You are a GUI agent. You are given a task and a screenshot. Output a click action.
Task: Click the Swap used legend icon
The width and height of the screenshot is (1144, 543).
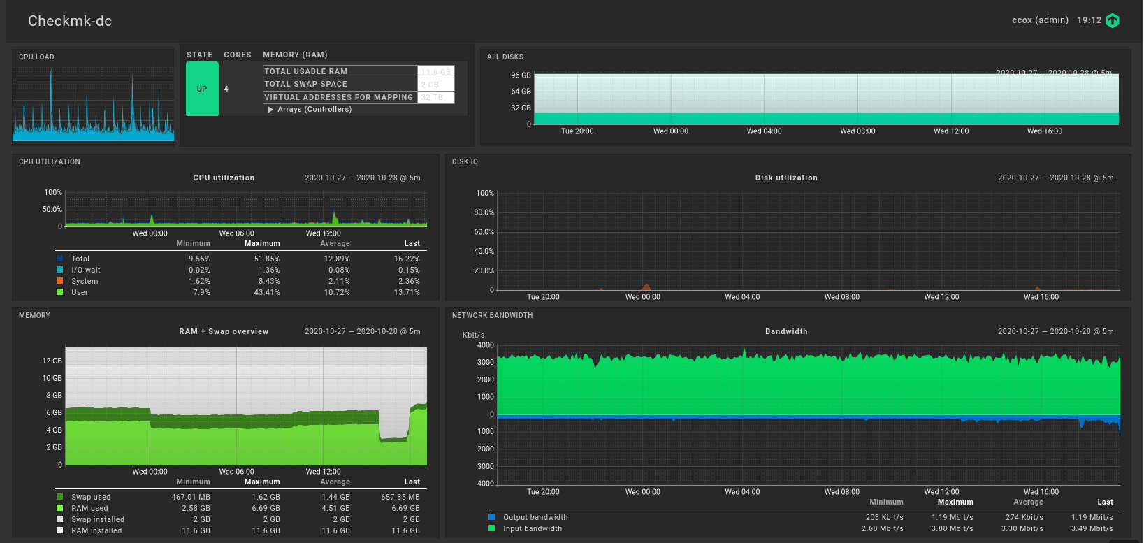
==
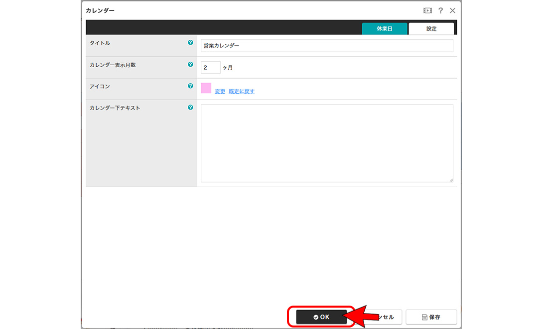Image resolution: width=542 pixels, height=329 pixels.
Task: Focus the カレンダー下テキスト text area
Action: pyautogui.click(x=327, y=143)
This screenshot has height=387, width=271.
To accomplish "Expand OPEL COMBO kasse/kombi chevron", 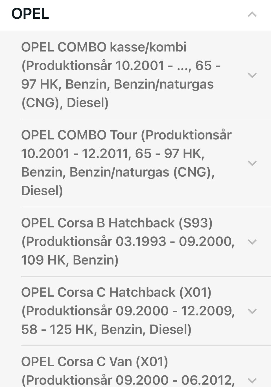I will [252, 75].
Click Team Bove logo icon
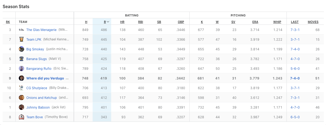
--
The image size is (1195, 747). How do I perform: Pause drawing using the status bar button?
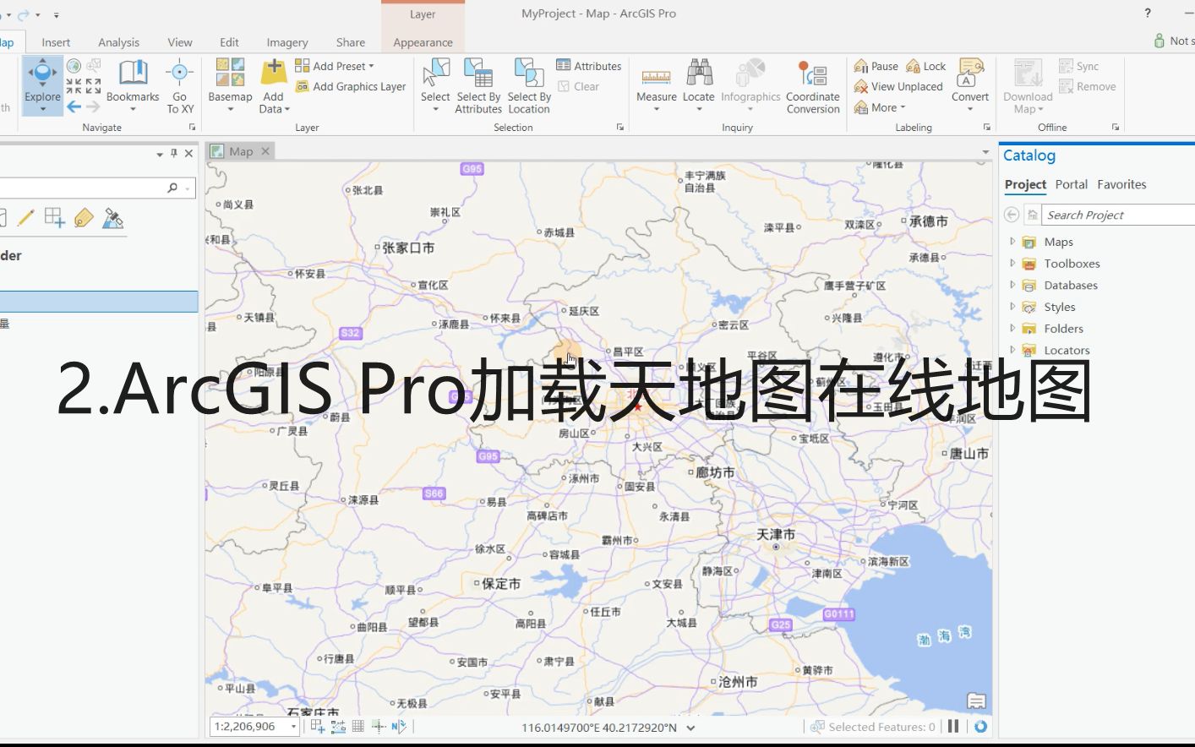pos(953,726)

▶ TASK ITEM: Please filter the entries for the word "icon" and copy the lines that have it.

▶ EXPECTED OUTPUT:
Task: Click the Swap used legend icon
Click Team Bove logo icon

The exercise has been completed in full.